Evaluating the Generalizability of LLMs in Automated Program Repair
Fengjie Li, Jiajun Jiang, Jiajun Sun, Hongyu Zhang
TL;DR
This work investigates the generalizability of 11 top-performing LLMs in automated program repair (APR) by evaluating them on Defects4J and a semantically equivalent transformed dataset, Defects4J-Trans. The authors demonstrate substantial generalization gaps, with average declines of $49.48\%$ in correct patches and $42.90\%$ in plausible patches on the transformed data, highlighting limits of current LLM-based APR. They further test three repair-relevant information prompts and find improvements up to $136.67\%$ for correct patches and $121.82\%$ for plausible patches, yet most models still underperform relative to their Defects4J results, indicating prompt engineering alone is insufficient. The study provides directions for future work, such as code normalization and integrating traditional APR techniques with LLMs, and open-sources all data to facilitate replication and broader evaluation.
Abstract
LLM-based automated program repair methods have attracted significant attention for their state-of-the-art performance. However, they were primarily evaluated on a few well known datasets like Defects4J, raising questions about their effectiveness on new datasets. In this study, we evaluate 11 top-performing LLMs on DEFECTS4J-TRANS, a new dataset derived from transforming Defects4J while maintaining the original semantics.

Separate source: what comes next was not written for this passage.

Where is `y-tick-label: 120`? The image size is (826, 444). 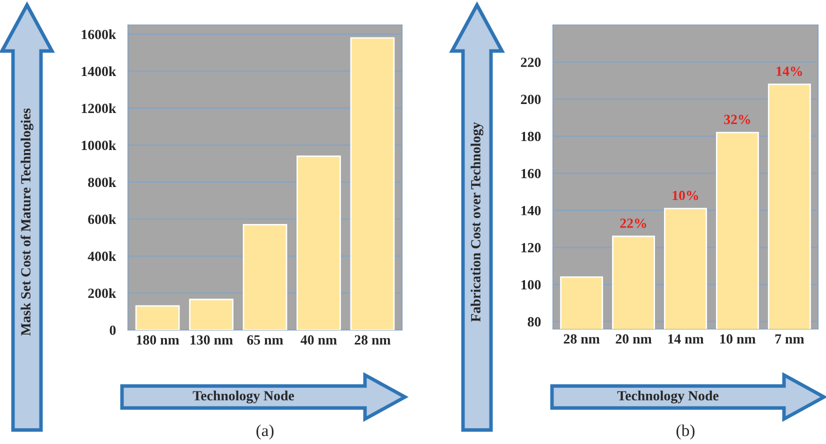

Results from experiments on both Defects4J and DEFECTS4J-TRANS show that all studied LLMs have limited generalizability in APR tasks, with the average number of correct and plausible patches decreasing by 49.48% and 42.90%, respectively, on DEFECTS4J-TRANS. Further investigation into incorporating additional repair-relevant information in repair prompts reveals that, although this information significantly enhances the LLMs' capabilities (increasing the number of correct and plausible patches by up to 136.67% and 121.82%, respectively), performance still falls short of their original results. This indicates that prompt engineering alone is insufficient to substantially enhance LLMs' repair capabilities. Based on our study, we also offer several recommendations for future research.